But some form of physical contact, without any other intention than establishing a connection, is a pleasure you should allow yourself. In her poem “Wild Geese,” Mary Oliver writes about “the soft animal of your body,” an image I’ve always found beautiful and touching: your body as a soft animal, instinctive, primal, pure, full of life, no ego, no fuzz.
Just as a cat can surrender completely to a pet behind the ears and apes can spend hours grooming each other, the human body also relaxes when being touched. The feeling of a warm hand on your skin, someone combing your hair or giving you a warm hug is often more effective than any painkiller or other drug.

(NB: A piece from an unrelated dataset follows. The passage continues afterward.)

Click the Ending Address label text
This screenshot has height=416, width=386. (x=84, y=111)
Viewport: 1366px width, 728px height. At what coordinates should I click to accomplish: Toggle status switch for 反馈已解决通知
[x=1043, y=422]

Touch consoles, comforts, connects, relaxes, energizes. It’s primal. I can really experience skin hunger: I can jump in my car in the middle of the night and drive to another town just so I can cuddle up against the sleeping, breathing body of my boyfriend of the moment. It’s a pure desire to occasionally just snuggle with someone without any further intentions. I’m still toying with the idea of a Tinder app for sleepers, for people who just want to nestle and nothing more.
Human touch scores well in scientific studies: It lowers blood pressure, causes the release of oxytocin (also known as the cuddle hormone), and lowers the level of cortisol, the stress hormone, in your blood. Touching boosts your immune system, enhances your sense of security, strengthens your confidence and self-love, and allows you to come home into your body. And on top of that, it is a balm for the soul.
Not everyone has easy access to human touch, though. There’s a strong chance that on a bad day you’ll have more physical contact with your phone than with a living person. Getting a massage is a really good idea on days when you’re feeling meh, if only for your mental well-being. Or asking a friend for a hug. At our editorial office, I occasionally walk over to our office manager, Simone, who’s always up for a firm hug. So nice and familiar. It doesn’t happen often, but sometimes it simply has to happen.